Carl Bergquist, executive director of the Drug Policy Forum of Hawaii, agreed that alternative approaches such as decriminalization do more to help people than putting them behind bars. The “skyrocketing number of people incarcerated and growing drug use” are strong indicators that the current system is not working.
The trend, from the White House down, Berg-quist said, is for drug problems to be treated as a health issue, with more resources being directed toward treatment. The Drug Policy Forum believes a multi-pronged approach is needed to address the escalating drug problems in Hawaii, and that includes decriminalization.
Hawaii has an established Drug Court where first- and even second-time offenders are granted deferrals and their convictions are erased if they enroll in court-ordered programs and complete treatment. Although that is a step in the right direction, it is misguided to place the burden solely on the courts, Bergquist said.
“To lay all our eggs in that one basket around this big state and to assume that will work for everyone, that’s really short-sighted … what you need are multiple venues and outlets,” Bergquist said.
The Coalition for a Drug-Free Hawaii, which often offers an opposing view to the Drug Policy Forum of Hawaii, agrees something must be done to lower drug-related incarceration rates.
“We need more of a comprehensive approach — not just decriminalizing (personal drug use), but public education,” said Alan Shinn, the coalition’s executive director.
Ultimately, the resolution to study decriminalization is flawed, Shinn said, noting the Portugal model is not a panacea, and that Portugal’s economy has suffered because of its decriminalization policy.
“One of the problems is paying for it; you have to give them treatment,” Shinn said. “I think they’re running into problems with their budget.”
While there is no harm in studying decriminalization, a broader approach and other models should be looked at — not just Portugal’s, Shinn said.
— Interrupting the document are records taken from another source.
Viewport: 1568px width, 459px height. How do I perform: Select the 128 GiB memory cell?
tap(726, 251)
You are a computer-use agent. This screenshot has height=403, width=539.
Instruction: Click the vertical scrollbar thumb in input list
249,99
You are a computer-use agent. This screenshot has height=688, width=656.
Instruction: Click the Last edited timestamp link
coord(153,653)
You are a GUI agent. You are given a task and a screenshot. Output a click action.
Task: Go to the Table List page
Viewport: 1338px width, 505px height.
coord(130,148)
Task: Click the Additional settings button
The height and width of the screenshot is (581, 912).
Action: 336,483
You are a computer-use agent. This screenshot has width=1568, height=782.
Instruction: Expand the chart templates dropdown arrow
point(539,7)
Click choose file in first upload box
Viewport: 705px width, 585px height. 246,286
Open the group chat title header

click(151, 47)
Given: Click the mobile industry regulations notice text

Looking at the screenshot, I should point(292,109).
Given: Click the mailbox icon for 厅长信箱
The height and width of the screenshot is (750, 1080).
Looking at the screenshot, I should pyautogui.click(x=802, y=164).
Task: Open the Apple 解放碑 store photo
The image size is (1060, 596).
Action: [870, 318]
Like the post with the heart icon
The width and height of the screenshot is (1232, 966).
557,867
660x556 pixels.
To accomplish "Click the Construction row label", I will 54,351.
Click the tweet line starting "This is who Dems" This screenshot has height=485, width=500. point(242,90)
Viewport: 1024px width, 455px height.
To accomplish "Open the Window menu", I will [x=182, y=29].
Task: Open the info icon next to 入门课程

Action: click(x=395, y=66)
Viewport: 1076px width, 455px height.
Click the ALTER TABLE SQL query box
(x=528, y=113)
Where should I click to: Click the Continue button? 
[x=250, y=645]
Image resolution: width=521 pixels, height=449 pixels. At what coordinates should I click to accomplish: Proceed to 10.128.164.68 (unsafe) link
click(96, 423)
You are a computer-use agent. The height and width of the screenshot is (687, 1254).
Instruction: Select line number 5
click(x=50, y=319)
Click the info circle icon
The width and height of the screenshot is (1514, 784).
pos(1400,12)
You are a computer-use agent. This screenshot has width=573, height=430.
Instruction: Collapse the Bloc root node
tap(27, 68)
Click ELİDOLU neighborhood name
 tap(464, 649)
Keohokalole said he will be researching other models for decriminalization during the interim. But he believes that Portugal’s model is significant because it has been in place for 15 years. Drug usage rates there have gone down, and the rate of overdose and drug-related sexually transmitted diseases also has decreased.
Applying such a model in Hawaii would have huge implications on the state’s administrative and judicial systems.
Already, the Legislative Reference Bureau, in testimony on HCR 127, pointed out that Hawaii law does not define “possession for personal use.” Acting LRB Director Charlotte Carter-Yamauchi said in written testimony that, “while the threshold amounts in the Hawaii Revised Statutes for possession may, by inference, make that distinction for charging purposes, that distinction may not apply for public health policy purposes.”
The LRB also noted that Hawaii, as a state within the United States, faces the concurrent drug enforcement jurisdiction of not only state law, but federal law as well. The U.S. Department of Justice announced in 2013 that it would allow states to legally regulate the production, distribution and sale of marijuana, but it’s unclear how decriminalizing personal use of other illicit drugs would work under federal law.
The intent is to study a drug policy that might counter the ill effects of the war on drugs, supporters contend, not a measure that seeks to rubber-stamp drug use.
And the message to Hawaii’s youth doesn’t change: “We don’t stop saying drugs are bad,” Keohokalole said.